Glucksmann wurde der Verbindungsmann zu dem Organisator des französischen Schiffes, Bernard Kouchner, auch eine bewegende Figur in der humanitären Arbeit. Glucksmann besorgte uns einen Termin bei Yves Montand in einem vornehmen Haus in Paris und wir vereinbarten eine Pressekonferenz in Bonn in der Hessischen Landesvertretung. Das war 1981, als wir wieder ganz dringlich Geld und Aufnahmeplätze brauchten.
Glucksmann war und blieb ein Freund, auch wenn man nicht immer einer Meinung war. Wir waren in der Frage der Force de frappe und der Raketen nicht einig, aber in Tschetschenien beim Kampf für die Rechte eines geschundenen, schon von Stalin deportierten Volkes wieder ganz einig.
Er war ein origineller Philosoph, einer der „nouveaux philosophes“ (Neuen Philosophen), die sich gegen die totale Links-Ausrichtung der Intelligentsia in Frankreich durch Jean-Paul Sartre wandte. Glucksmann wurde in seinen marxistischen Träumen durch die Lektüre des „Archipel Gulag“ von Alexander Solschenizyn geheilt. Danach hatte er für diesen neuen Totalitarismus nur Verachtung übrig.

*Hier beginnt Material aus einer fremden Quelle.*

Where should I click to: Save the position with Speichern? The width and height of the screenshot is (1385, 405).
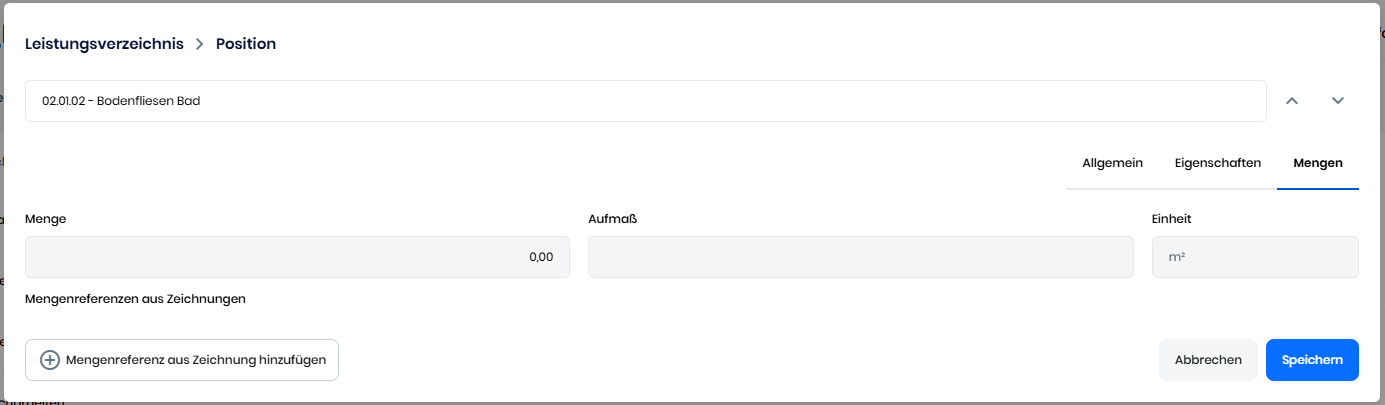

Glucksmann war der Sohn jüdischer Eltern aus Osteuropa. Der Vater stammte aus der Bukowina, die Mutter aus Prag. Die Eltern hatten sich 1920 in Palästina kennengelernt. 1930 zogen sie nach Deutschland. Schon 1933 waren sie im antifaschistischen Widerstand, konnte 1937 nach Frankreich fliehen. Dort kam der Vater 1940 nach dem Einmarsch der Deutschen Soldaten um. Die Mutter wurde mit den Kindern in das Lager Bourg-Laslic bei Vichy verlegt. Da der kleine Andre aber in Frankreich geboren war, galt er als Franzose und Mutter und Kinder kamen frei. Er war ein leidenschaftlicher Humanitärer und Europäer. Man wird sich an ihn erinnern, wenn man die Leistungen der deutschen und französischen Organisationen seit 1979 bilanziert.
Wir trauern um einen wichtigen Mitkämpfer bei den deutsch-französischen Hilfsbemühungen um die Bootsflüchtlinge mit den Schiffen „Ile-de-Lumiere“ und Cap Anamur.